§ **Texte à lire**
---------------

Portrait : Du collège de Tounouma à une université de Chine, Mohamed Bachir Sanou trace sa route dans le domaine de l’intelligence artificielle
À seulement 24 ans, Mohamed Bachir Sanou, jeune burkinabè, est un prodige de l’ingénierie logicielle et de l’intelligence artificielle. De ses débuts au Collège de Tounouma Garçon à ses études de master en Software Engineering à l’université des sciences et technologies de Chine, il ambitionne de transformer les défis du Burkina Faso en opportunités grâce aux technologies innovantes.
Originaire de la ville de Bobo-Dioulasso, Mohamed Bachir Sanou est né et a grandi dans un environnement modeste où l’éducation était vue comme une priorité absolue. Très tôt, il se distingue par sa curiosité et son appétit insatiable pour les sciences. Son parcours secondaire au Collège de Tounouma Garçon ne fait que confirmer son talent. Brillant élève, il décroche son baccalauréat scientifique avec brio. « Depuis mon plus jeune âge, j’ai été passionné par la science et la technologie, une passion qui m’a conduit à créer mon premier jeu vidéo en 2D à seulement 13 ans. Mon parcours académique m’a permis de développer des compétences en développement logiciel, et mon implication active dans l’association Struct IoT (Une association étudiante fondée pour mettre en œuvre des solutions et des objets connectés) a renforcé mon intérêt pour les solutions technologiques innovantes, adaptées aux besoins du Burkina Faso », fait savoir le jeune étudiant.

---------------

§ **Données enregistrées**
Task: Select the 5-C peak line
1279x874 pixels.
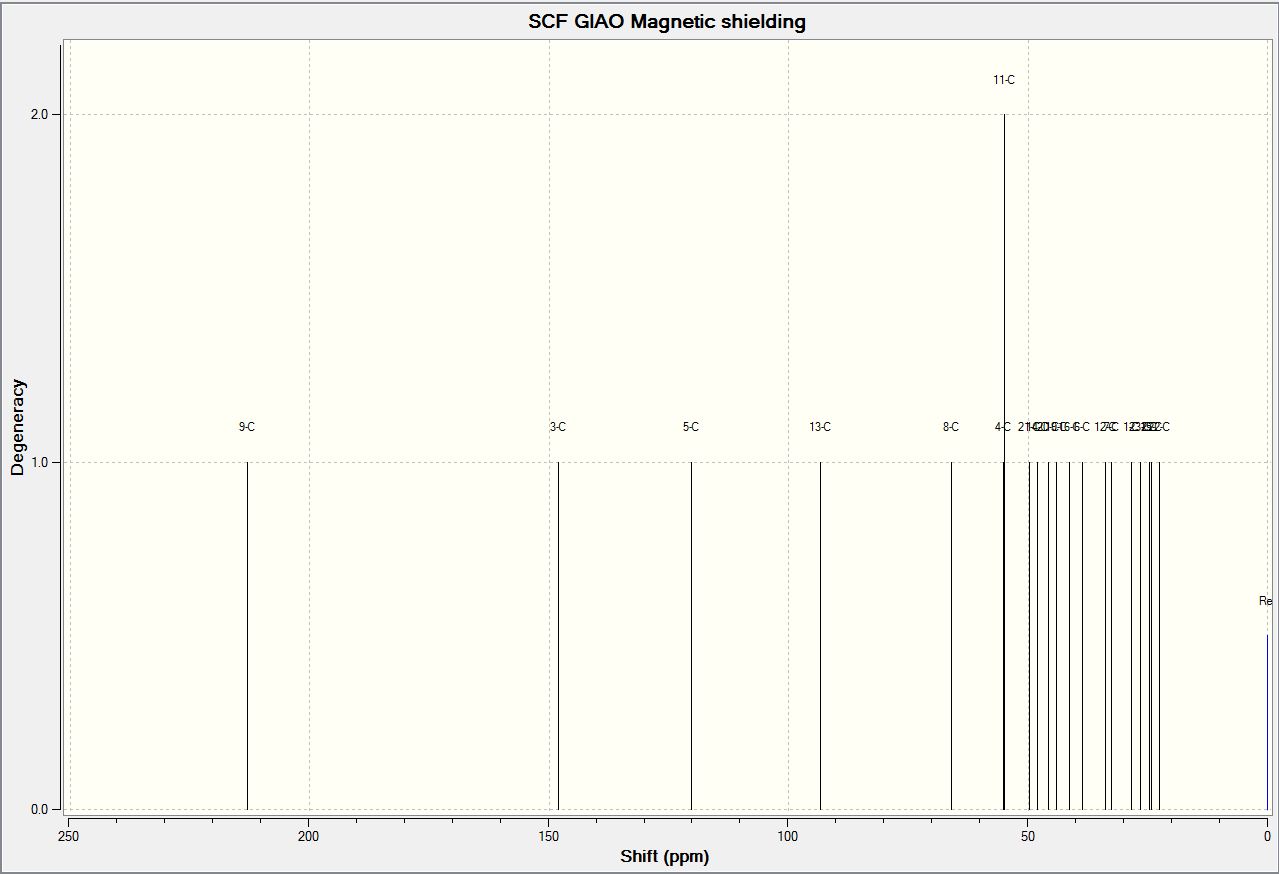Action: (691, 635)
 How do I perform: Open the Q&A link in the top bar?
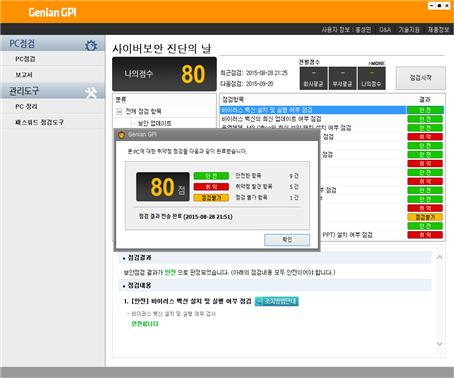point(385,29)
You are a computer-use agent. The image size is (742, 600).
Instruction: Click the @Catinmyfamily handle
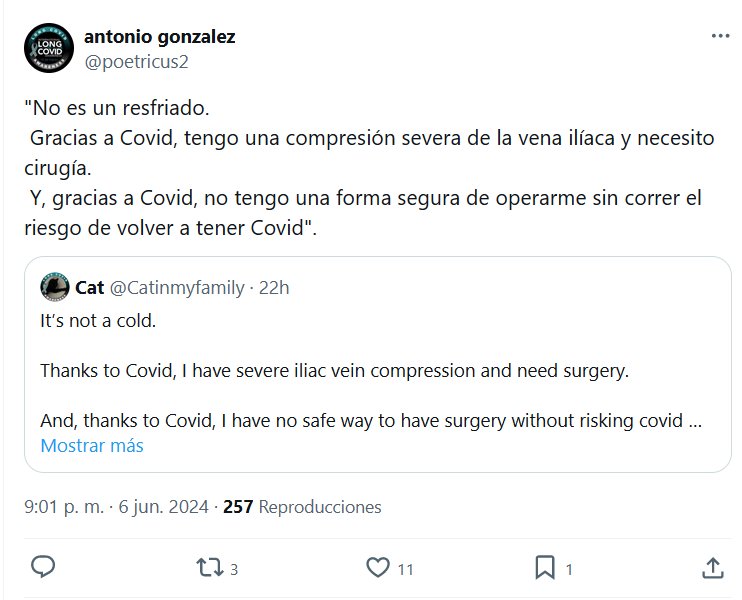176,288
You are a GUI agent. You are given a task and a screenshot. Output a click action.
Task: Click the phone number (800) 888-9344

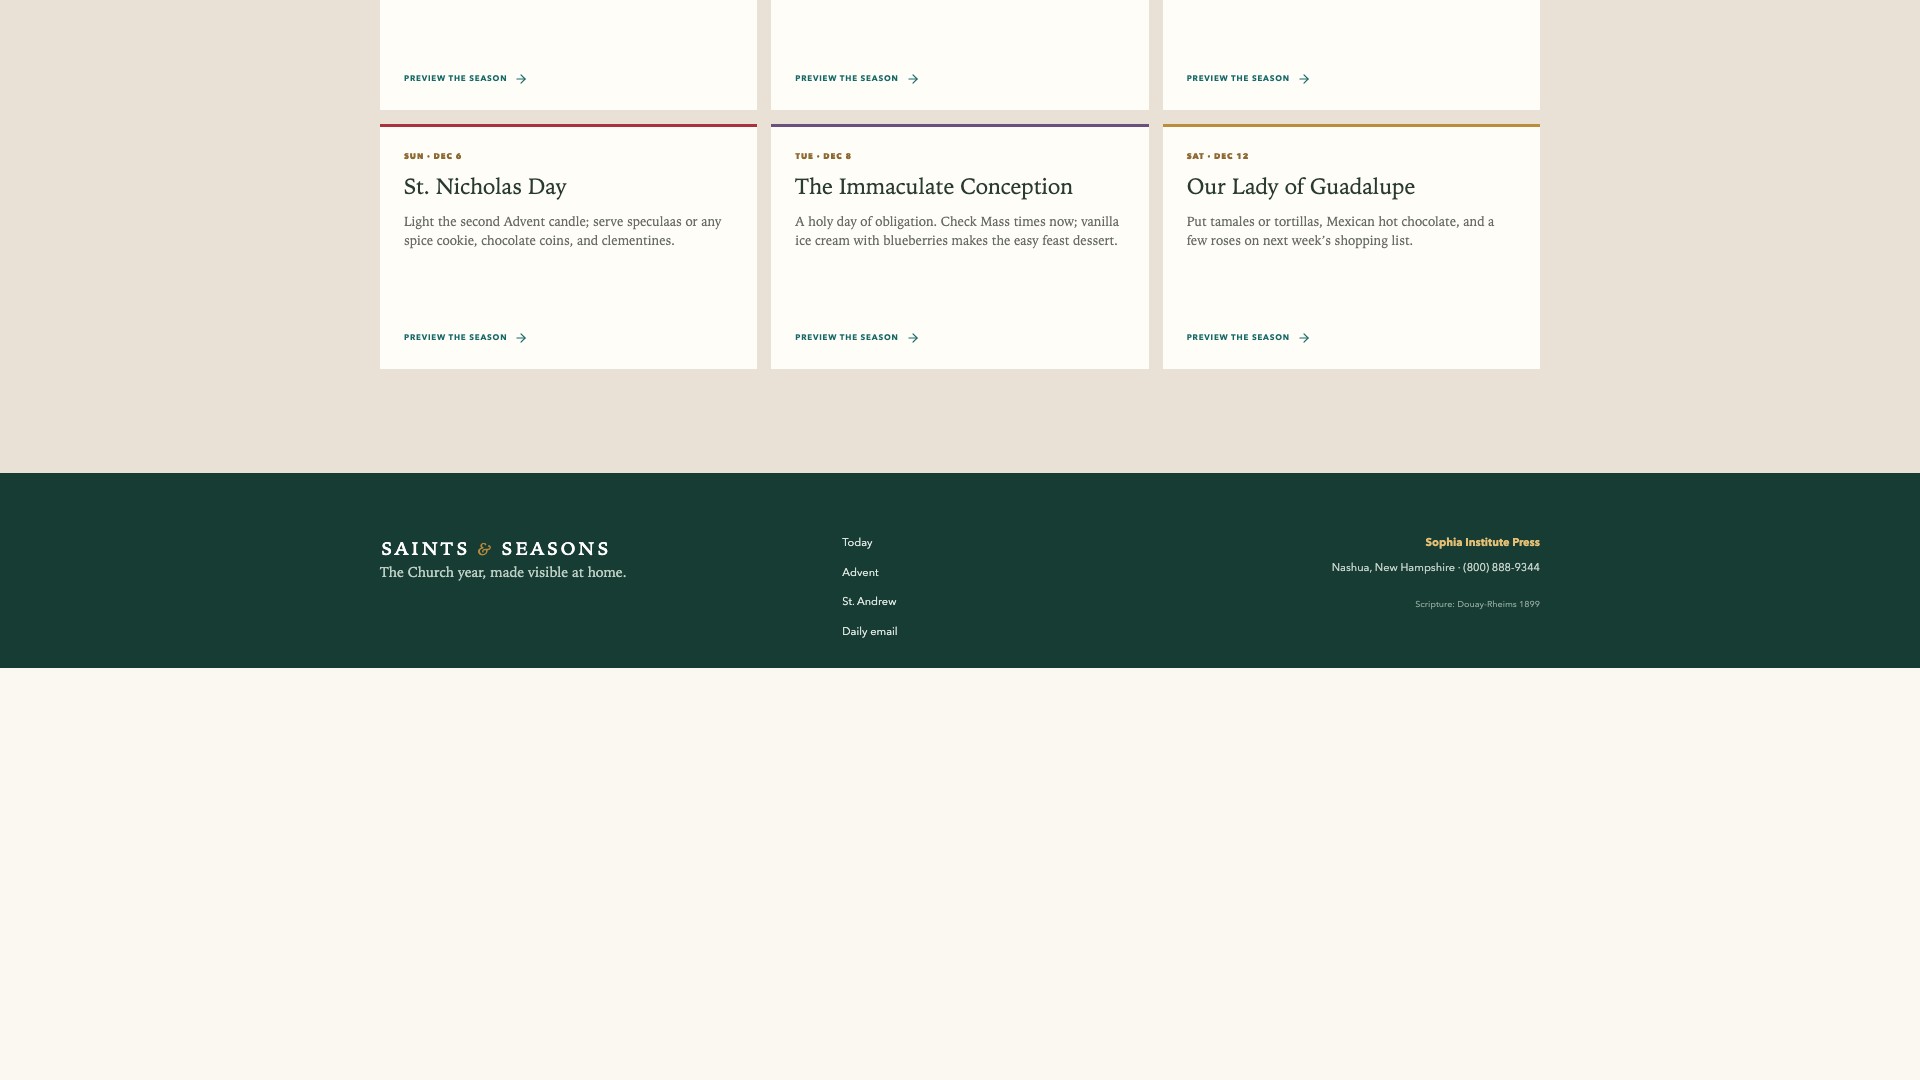pos(1501,567)
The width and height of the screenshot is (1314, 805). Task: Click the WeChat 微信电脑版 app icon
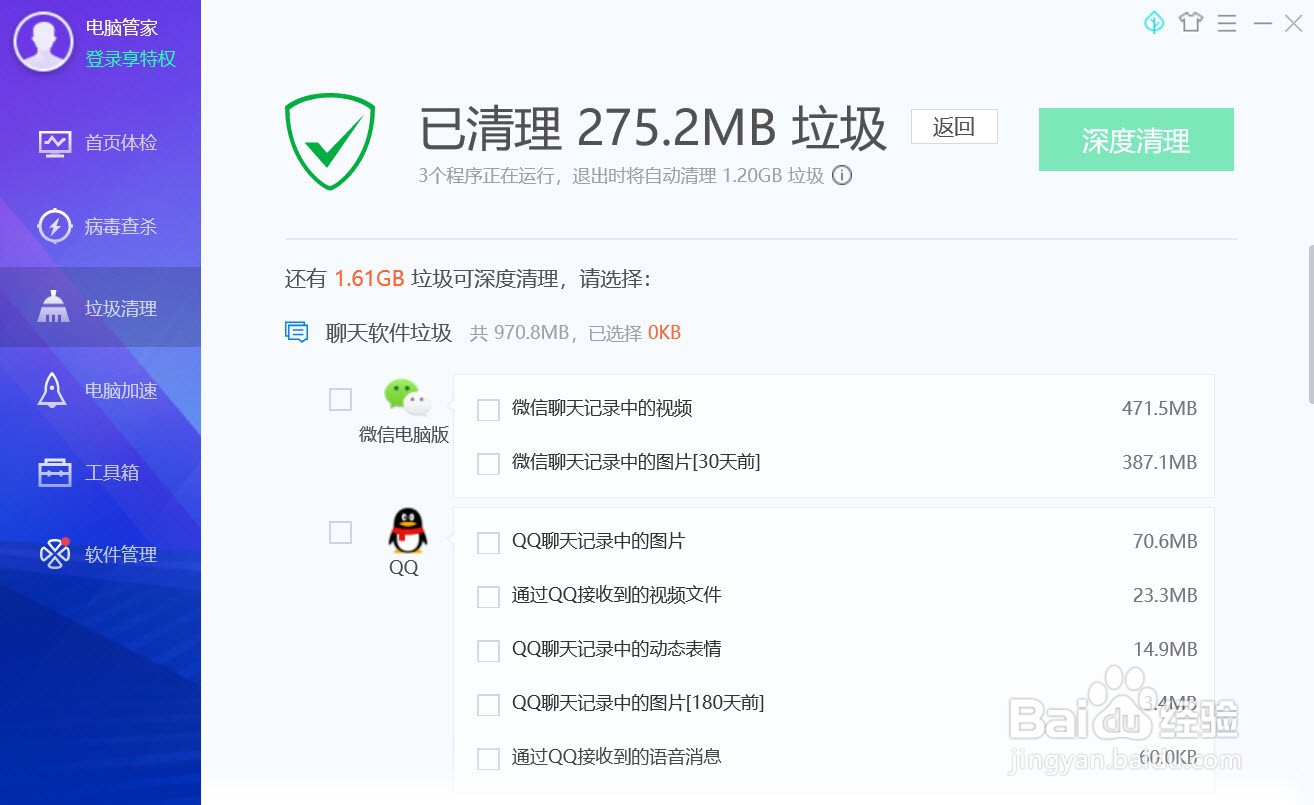click(407, 397)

---------------

§ **Consignes**
1 – Répondez à ces questions sur le portrait de Mohamed Bachir Sanou :
(a) Quel âge a-t-il ?
(b) De quelle ville est-il originaire ?
(c) À quel âge a-t-il créé son premier jeu vidéo en 2D ?
2 – Extrayez du portrait, mot pour mot, le passage qui va de « Portrait : Du » jusqu'à « aux technologies innovantes. ».

§ **Corrigé**
1 –
(a) 24 ans.
(b) Bobo-Dioulasso.
(c) 13 ans.

2 –
Portrait : Du collège de Tounouma à une université de Chine, Mohamed Bachir Sanou trace sa route dans le domaine de l’intelligence artificielle
À seulement 24 ans, Mohamed Bachir Sanou, jeune burkinabè, est un prodige de l’ingénierie logicielle et de l’intelligence artificielle. De ses débuts au Collège de Tounouma Garçon à ses études de master en Software Engineering à l’université des sciences et technologies de Chine, il ambitionne de transformer les défis du Burkina Faso en opportunités grâce aux technologies innovantes.